00h BYTE size of packet (10h or 18h)
01h BYTE reserved (0)
02h WORD number of blocks to transfer (max 007Fh for Phoenix EDD)
04h DWORD -> transfer buffer
08h QWORD starting absolute block number

The code says the size of packet is 0x10 with the line "push byte
+0x10". However, it seems to put a 1 in the reserved section with
"push byte +0x1" - or am I reading it wrong?

push byte 01

doesn't actually push a byte on to the stack. It pushes a sign
extended word onto the stack. All stack access with push and pop
is 16-bit (unless you use opsize, etc.)

Also, it doesn't appear to specify all 16 bytes of the disk address
packet.
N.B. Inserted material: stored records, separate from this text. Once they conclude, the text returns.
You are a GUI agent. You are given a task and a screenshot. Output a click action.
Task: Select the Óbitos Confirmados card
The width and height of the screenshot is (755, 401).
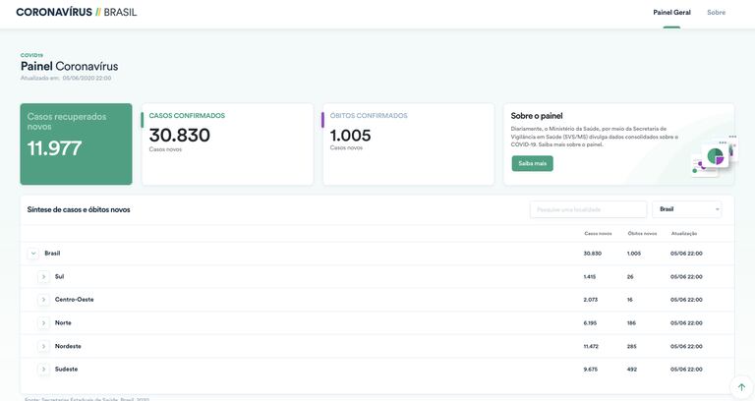click(408, 144)
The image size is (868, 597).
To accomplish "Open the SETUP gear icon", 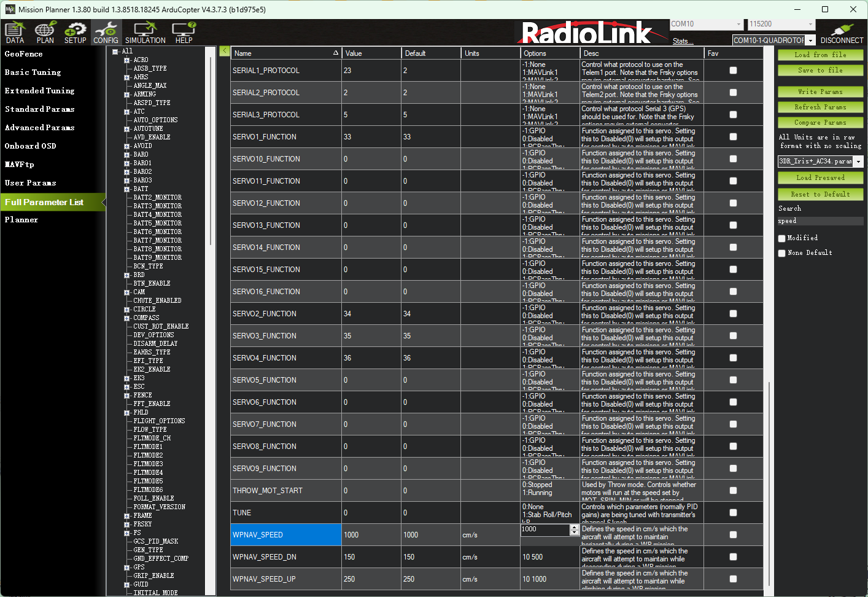I will tap(75, 33).
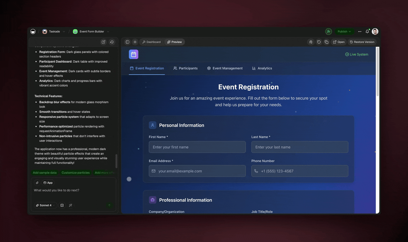
Task: Switch to Dashboard view
Action: [151, 42]
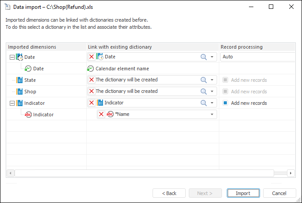The height and width of the screenshot is (203, 302).
Task: Open the *Name attribute dropdown arrow
Action: click(x=212, y=115)
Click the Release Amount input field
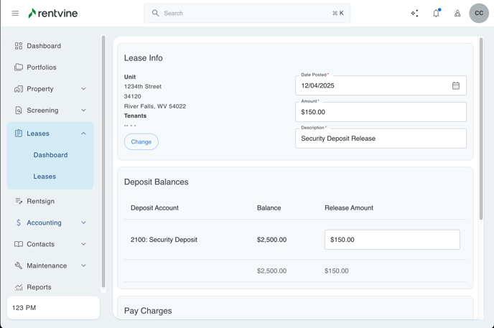 tap(392, 240)
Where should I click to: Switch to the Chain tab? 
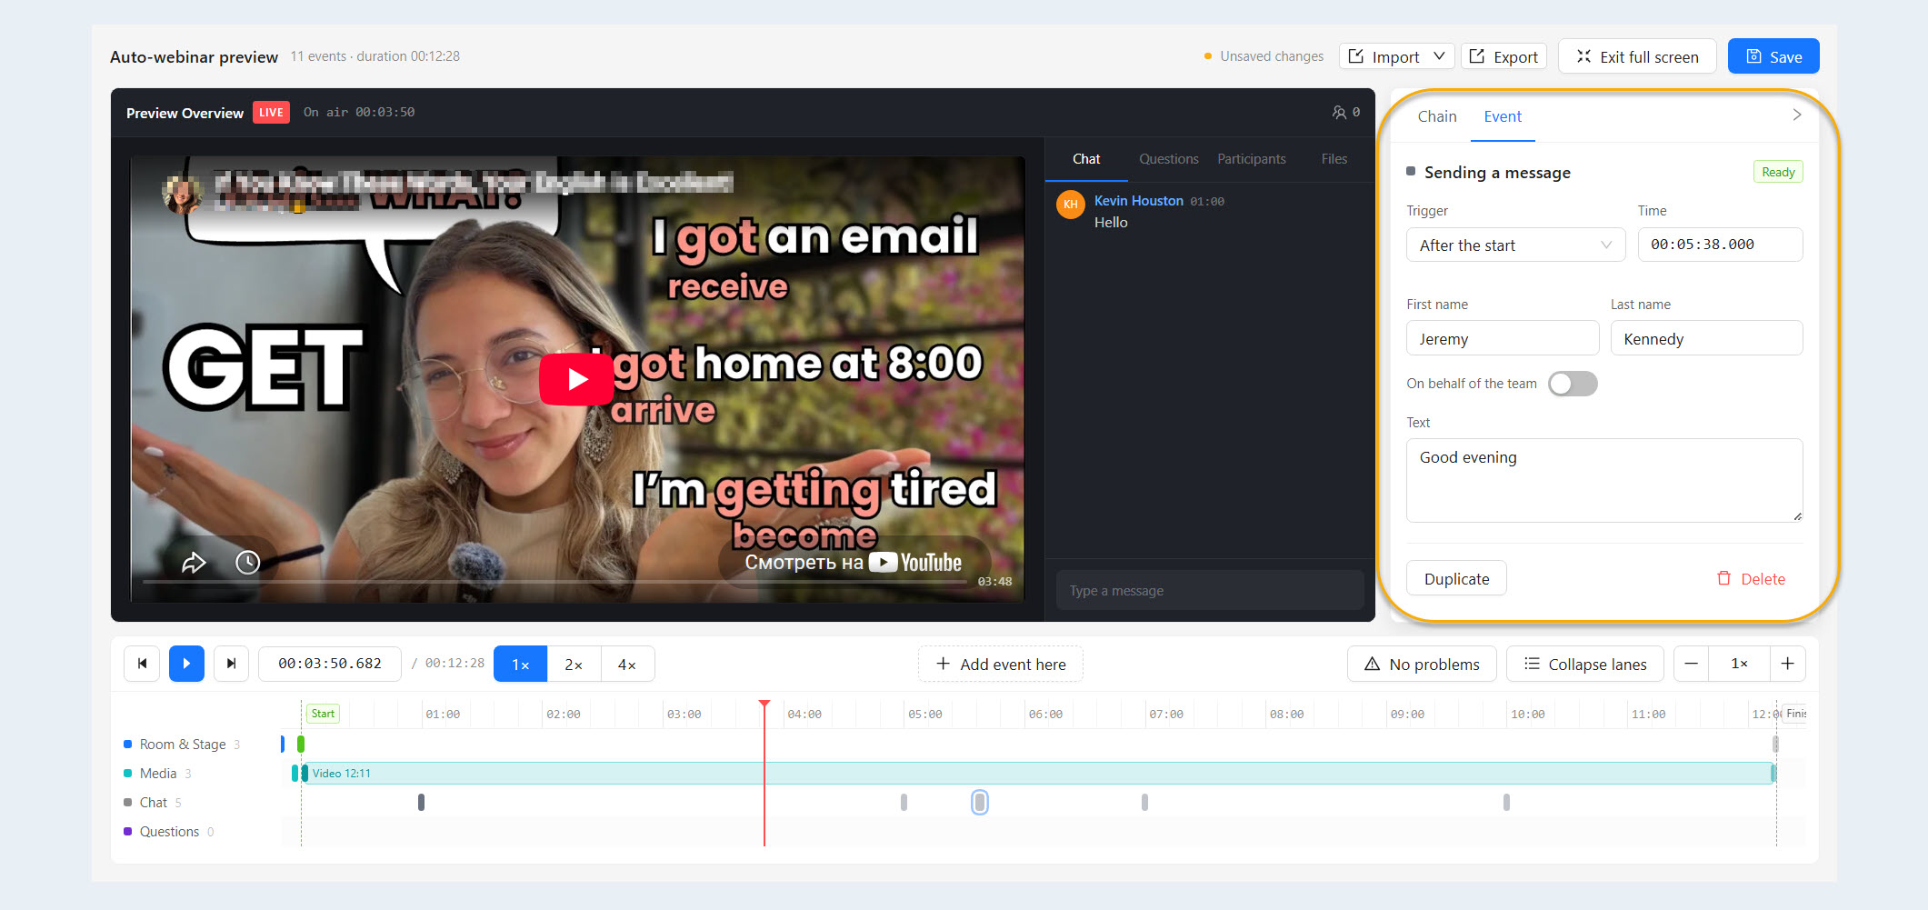[x=1437, y=116]
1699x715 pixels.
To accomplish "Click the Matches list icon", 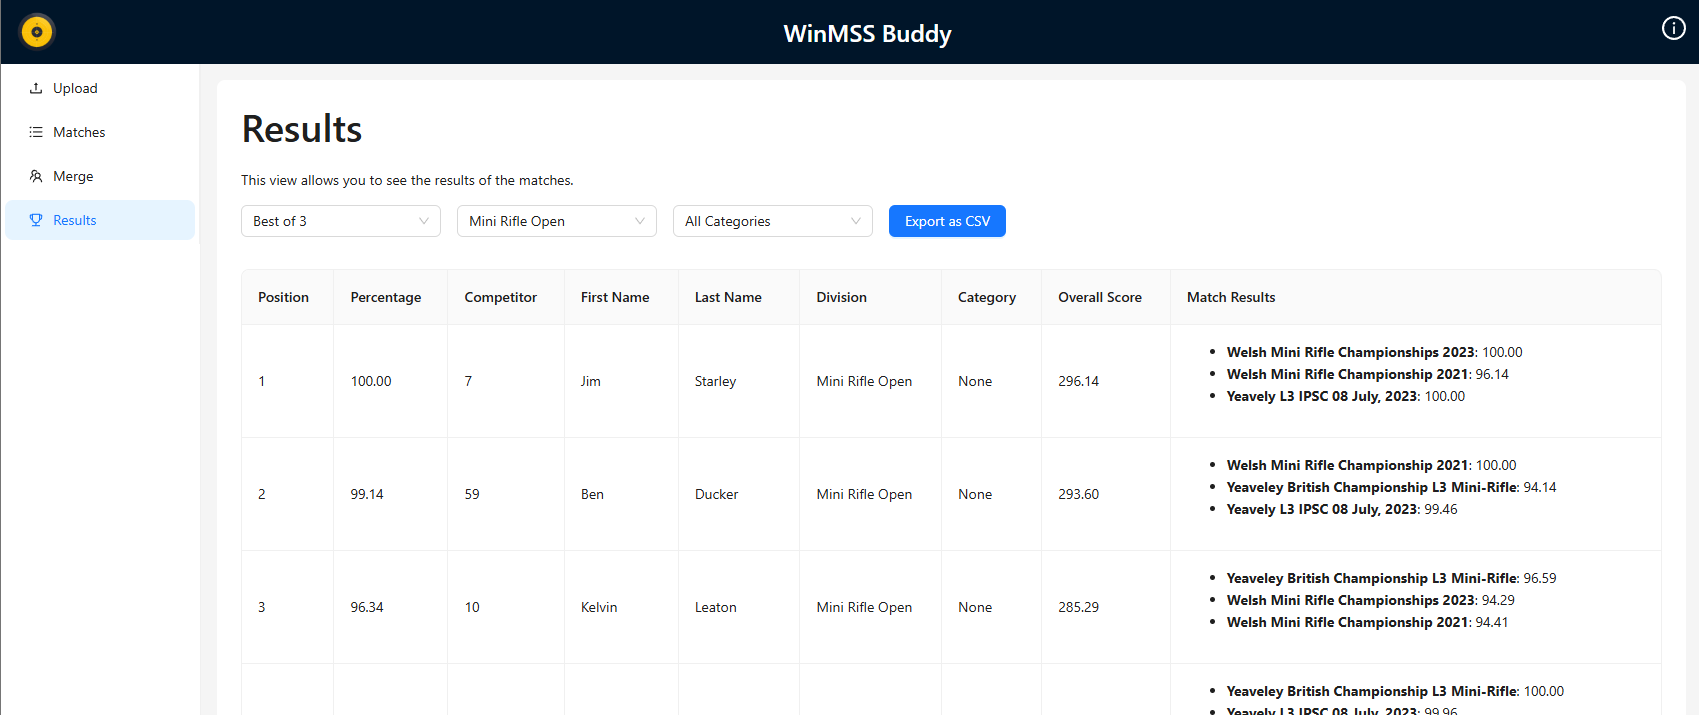I will tap(36, 132).
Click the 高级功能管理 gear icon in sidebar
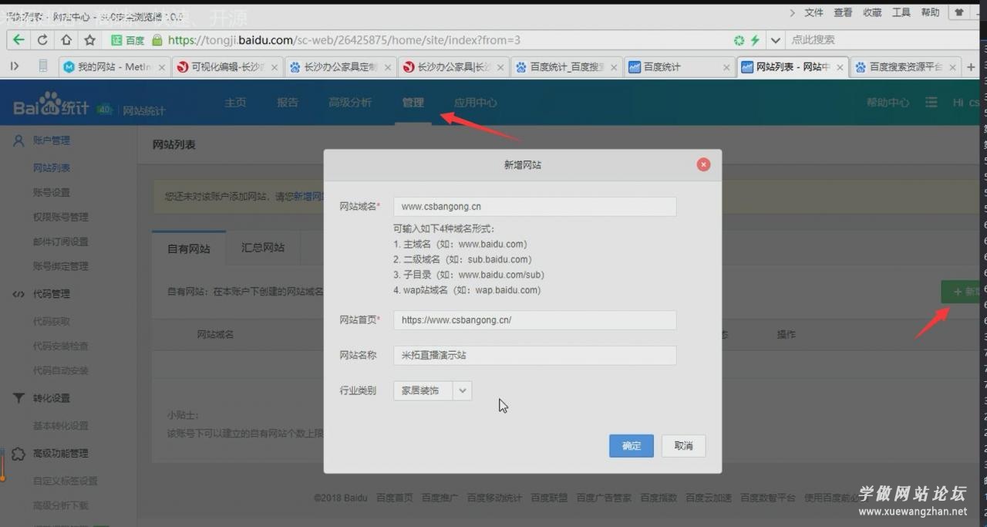987x527 pixels. point(17,454)
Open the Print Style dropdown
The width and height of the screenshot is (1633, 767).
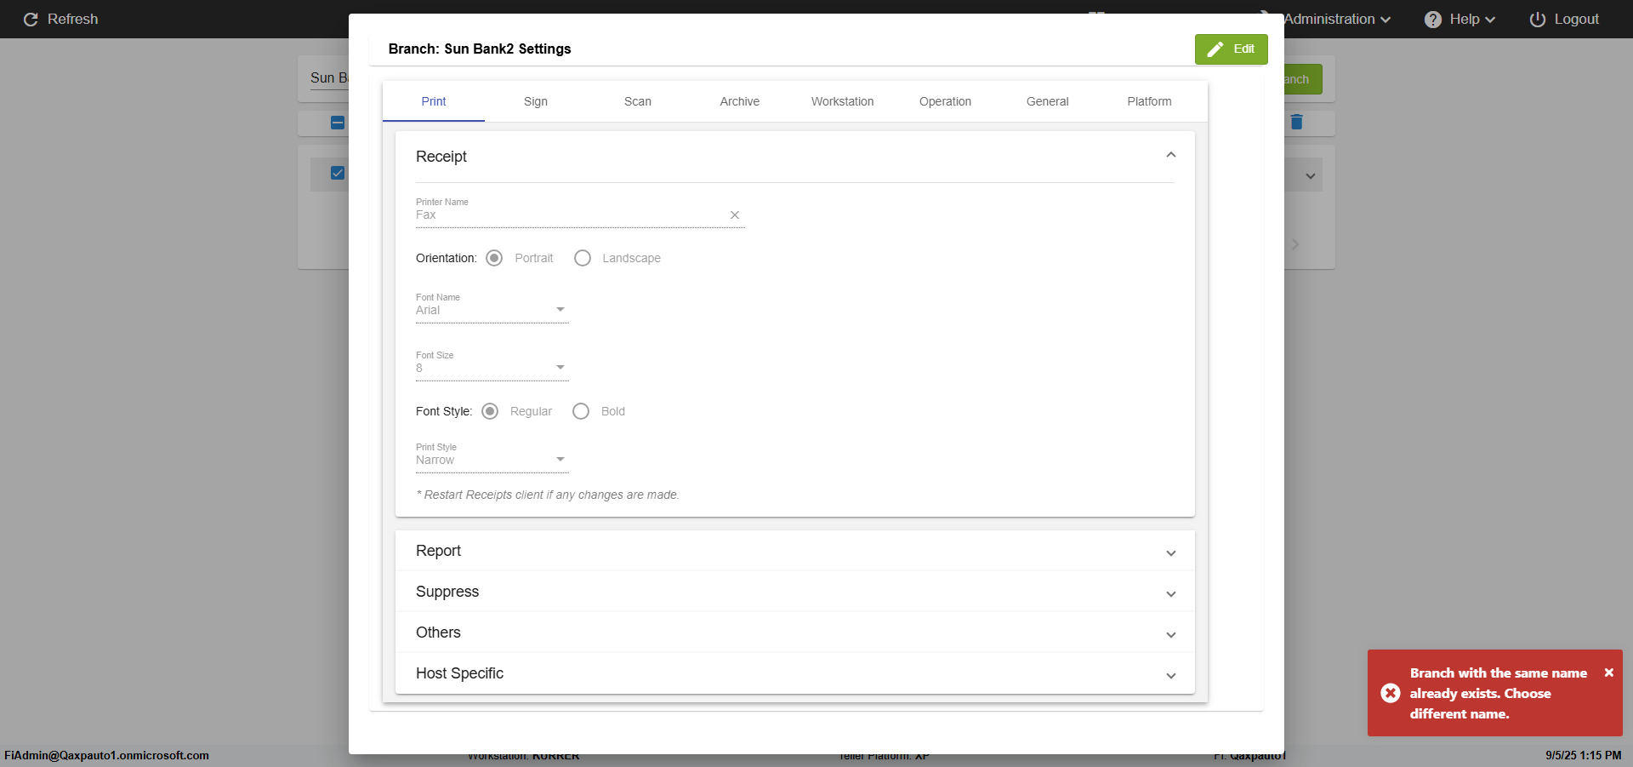[x=492, y=460]
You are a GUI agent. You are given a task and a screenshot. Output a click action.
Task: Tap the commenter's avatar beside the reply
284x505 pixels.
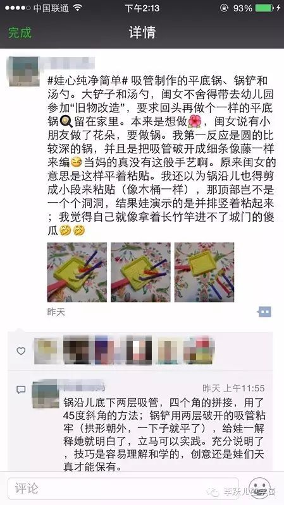(x=46, y=394)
Is it planning to use the leftovers from the initial pusha
call?

If you count the push's, 8, then multiply by sizeof(word), that
is actually 16 bytes.

Since the push's go down in memory, sp will point to the first
of the data block pushed.

Now, what gets me is, why does the code popa without adding 16
to the sp register first?

Ben

Thanks, Benjamin.

It actually does two popa's in a row, but I only put in the first one.

Also, just to confirm, is the code reading 1 block? (a.k.a. 512 bytes)

.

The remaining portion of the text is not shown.